Here at Valley Beth Shalom, I’m reminded of one of Rabbi Schulweis’ teachings about the boundaries of the self and the other. He wrote:

So much of my life I live for others. So much of my life I rival to excel others and to become like others. It is a vain ambition. The words of Rabbi Mendl of Kotzk address my search. “If I am I because I am I and you are you because you are you then I am I and you are you.” “But if I am I because you are you, and you are you because I am I, then I am not I, and you are not you.” “Everything in the world,” the Rabbi Mendel said, “can be imitated, except truth. For truth that is imitated is no longer truth.” Whom dare I imitate and what self-deception would I perpetuate? God does not create clones. God does not create redundantly. There are no spiritually identical twins in the world. It is a precious and difficult wisdom to come to recognize that I am unique and that even my stumblings are unique. To preserve the singularity of my being is to overcome a lifetime of imitation. At the end of my life, God will not ask me why I was not like another, but why I was not myself.

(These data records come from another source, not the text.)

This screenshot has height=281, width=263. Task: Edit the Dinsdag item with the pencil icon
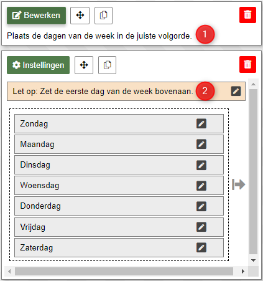click(201, 165)
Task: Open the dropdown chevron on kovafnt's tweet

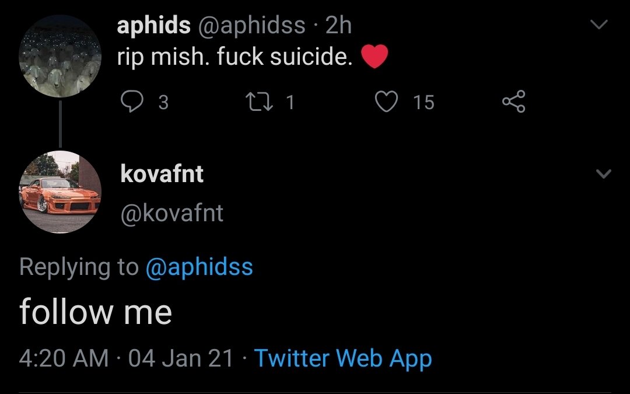Action: coord(603,174)
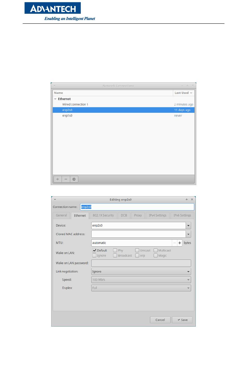Enable the Phy Wake on LAN checkbox
Screen dimensions: 247x365
pyautogui.click(x=115, y=250)

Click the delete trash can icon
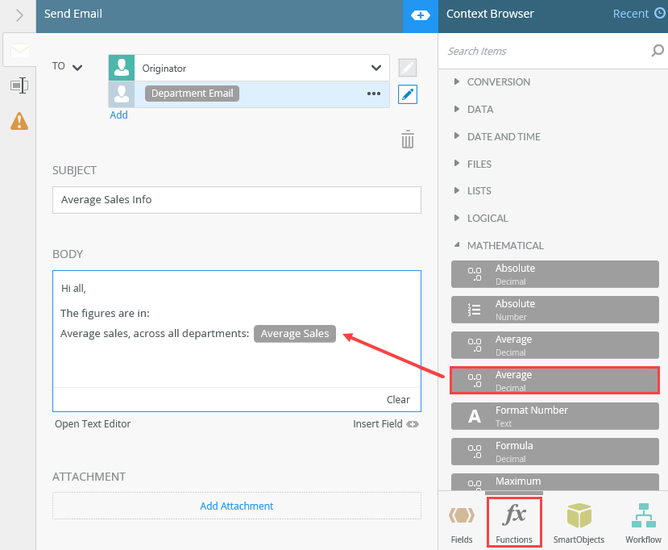pyautogui.click(x=408, y=140)
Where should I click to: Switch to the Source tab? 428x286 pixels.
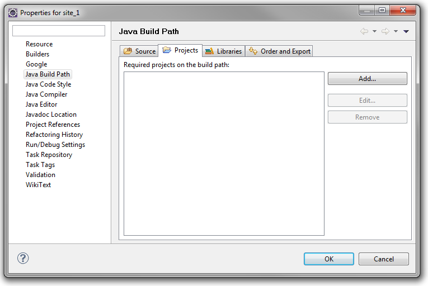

After 10 days in Jerusalem, surrounded by colleagues and vibrant learning, I learned that to draw healthy boundaries, in whichever shape they may be drawn, begins with a healthy sketch of myself. A strong identity, a strong Jewish identity, is formed when I can draw myself well, hopefully with lines and curves that make space for others. Our text tradition has long supported this dream and I hope this dream is one we can realize together here as well.